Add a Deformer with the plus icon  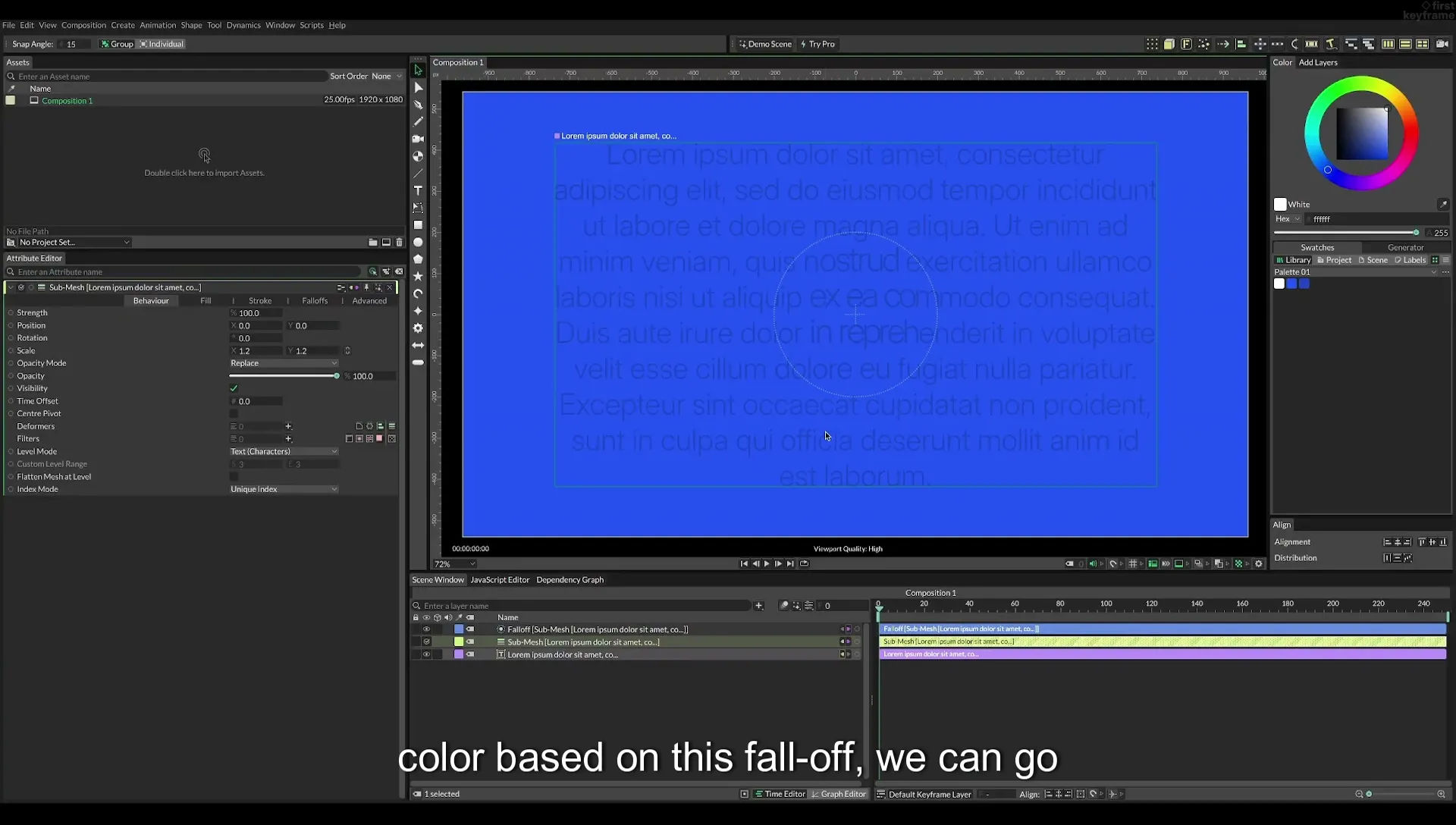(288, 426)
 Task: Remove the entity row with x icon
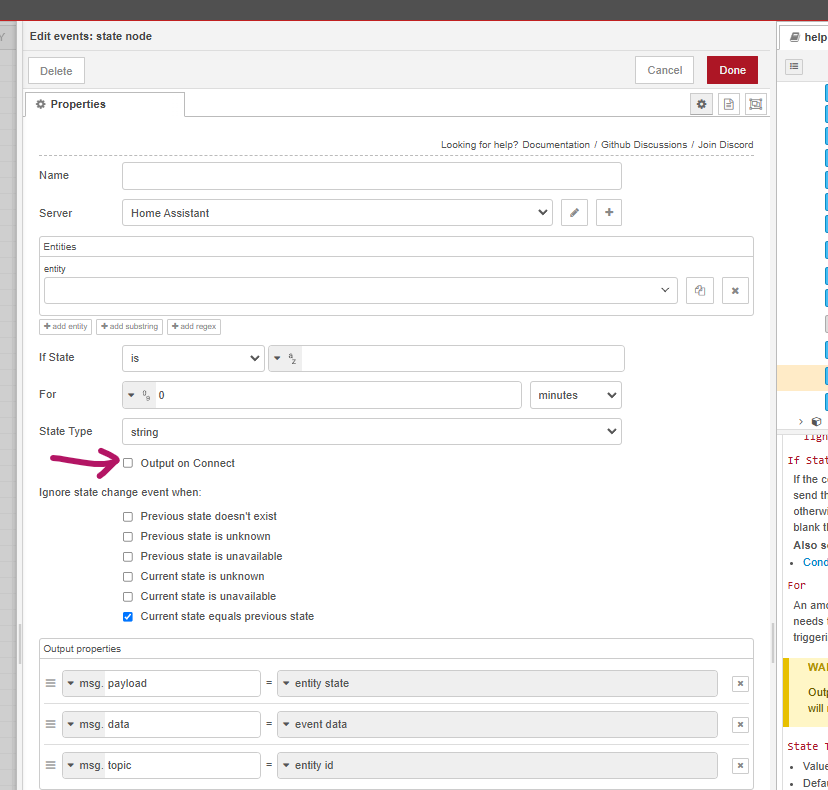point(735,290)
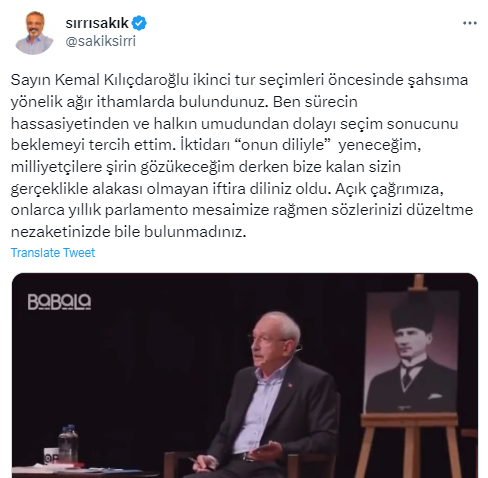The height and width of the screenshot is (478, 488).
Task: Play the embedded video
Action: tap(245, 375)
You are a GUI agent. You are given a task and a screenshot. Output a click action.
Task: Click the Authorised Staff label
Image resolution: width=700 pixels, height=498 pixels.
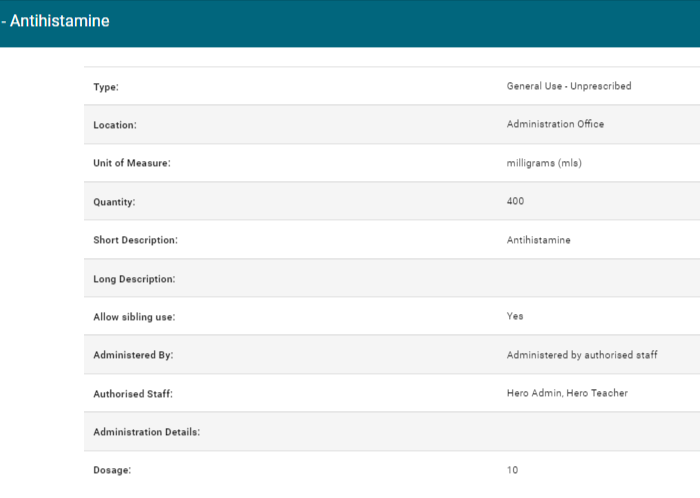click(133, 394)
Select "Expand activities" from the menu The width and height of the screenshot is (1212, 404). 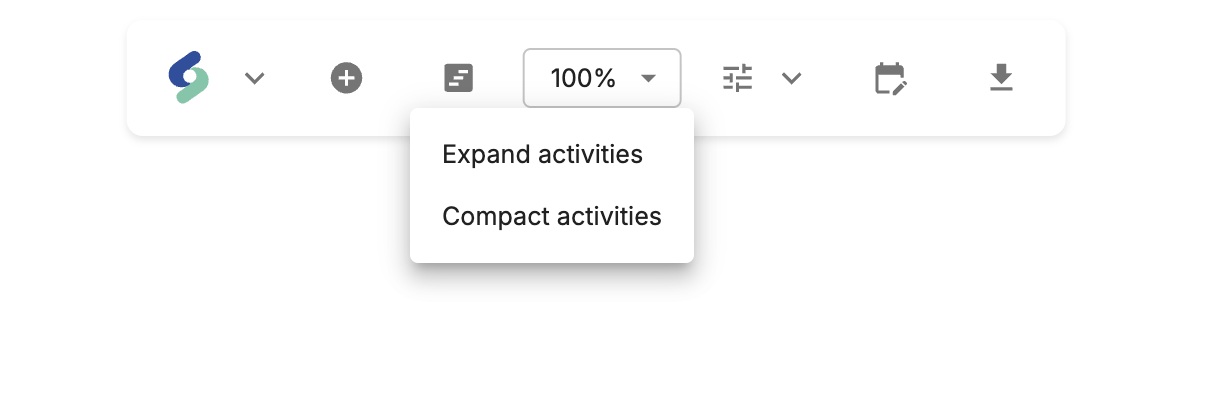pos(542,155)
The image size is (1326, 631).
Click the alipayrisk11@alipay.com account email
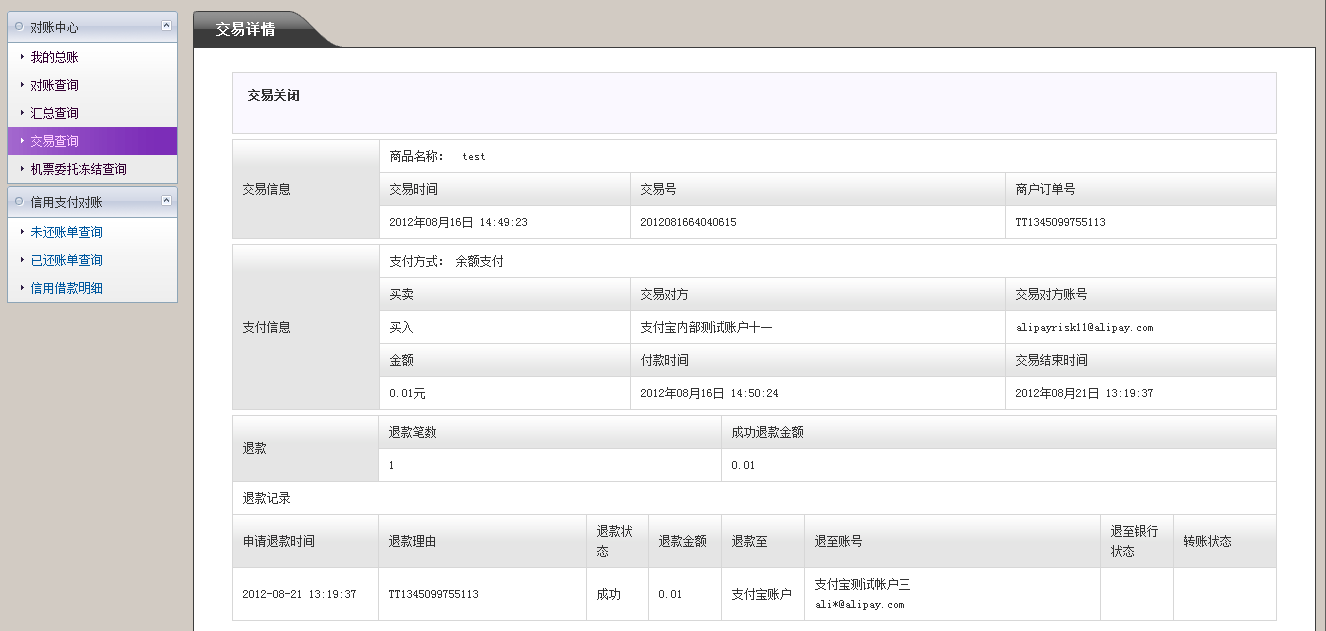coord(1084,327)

───

Pull out the lines verbatim, starting at the line that contains "The image size is (1326, 631)." and continuing through the last of the items. Leave the pictures out.

FINAL RESULT:
The image size is (1326, 631).
Click the alipayrisk11@alipay.com account email
coord(1084,327)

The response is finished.